DIRECTION: Repeat the records word for word, from the start of the records through the line containing "will pyautogui.click(x=24, y=8).", both ends included.

DATA LINES:
⁂
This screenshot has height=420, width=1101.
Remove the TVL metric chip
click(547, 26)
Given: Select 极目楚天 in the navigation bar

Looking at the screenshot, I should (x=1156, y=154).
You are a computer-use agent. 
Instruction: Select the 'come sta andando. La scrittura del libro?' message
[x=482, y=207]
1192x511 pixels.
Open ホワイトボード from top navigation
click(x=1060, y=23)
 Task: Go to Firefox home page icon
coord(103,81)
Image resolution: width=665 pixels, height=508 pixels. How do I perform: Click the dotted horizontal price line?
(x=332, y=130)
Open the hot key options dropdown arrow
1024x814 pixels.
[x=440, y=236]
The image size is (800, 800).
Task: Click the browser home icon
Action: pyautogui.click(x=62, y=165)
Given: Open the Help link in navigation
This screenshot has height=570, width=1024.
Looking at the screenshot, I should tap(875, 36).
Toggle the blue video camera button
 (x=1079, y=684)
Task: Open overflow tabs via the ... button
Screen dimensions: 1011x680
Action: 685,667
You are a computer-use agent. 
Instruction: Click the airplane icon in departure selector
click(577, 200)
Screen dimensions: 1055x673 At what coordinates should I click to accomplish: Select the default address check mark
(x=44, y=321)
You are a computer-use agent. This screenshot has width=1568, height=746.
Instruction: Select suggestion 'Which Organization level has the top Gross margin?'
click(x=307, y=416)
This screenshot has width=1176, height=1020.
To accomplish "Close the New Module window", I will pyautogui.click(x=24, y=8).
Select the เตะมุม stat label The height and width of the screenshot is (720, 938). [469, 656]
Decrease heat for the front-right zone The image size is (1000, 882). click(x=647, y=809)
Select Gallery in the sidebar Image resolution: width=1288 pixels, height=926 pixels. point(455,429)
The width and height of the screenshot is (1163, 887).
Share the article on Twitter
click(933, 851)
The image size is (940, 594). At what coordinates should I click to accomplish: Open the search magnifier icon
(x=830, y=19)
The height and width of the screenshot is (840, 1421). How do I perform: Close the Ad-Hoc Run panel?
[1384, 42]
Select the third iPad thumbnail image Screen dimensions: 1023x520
⁂
EXERCISE RESPONSE:
This screenshot has height=420, width=1101.
Remove the TVL metric chip
click(547, 26)
Given: Select 极目楚天 in the navigation bar

Looking at the screenshot, I should (x=1156, y=154).
You are a computer-use agent. 
Instruction: Select the 'come sta andando. La scrittura del libro?' message
[x=482, y=207]
1192x511 pixels.
Open ホワイトボード from top navigation
click(x=1060, y=23)
 Task: Go to Firefox home page icon
coord(103,81)
Image resolution: width=665 pixels, height=508 pixels. How do I perform: Click the dotted horizontal price line?
(x=332, y=130)
Open the hot key options dropdown arrow
1024x814 pixels.
[x=440, y=236]
The image size is (800, 800).
Task: Click the browser home icon
Action: pyautogui.click(x=62, y=165)
Given: Open the Help link in navigation
This screenshot has height=570, width=1024.
Looking at the screenshot, I should tap(875, 36).
Toggle the blue video camera button
 (x=1079, y=684)
Task: Open overflow tabs via the ... button
Screen dimensions: 1011x680
Action: 685,667
You are a computer-use agent. 
Instruction: Click the airplane icon in departure selector
click(577, 200)
Screen dimensions: 1055x673 At what coordinates should I click to accomplish: Select the default address check mark
(x=44, y=321)
You are a computer-use agent. This screenshot has width=1568, height=746.
Instruction: Select suggestion 'Which Organization level has the top Gross margin?'
click(x=307, y=416)
This screenshot has width=1176, height=1020.
To accomplish "Close the New Module window", I will pyautogui.click(x=24, y=8).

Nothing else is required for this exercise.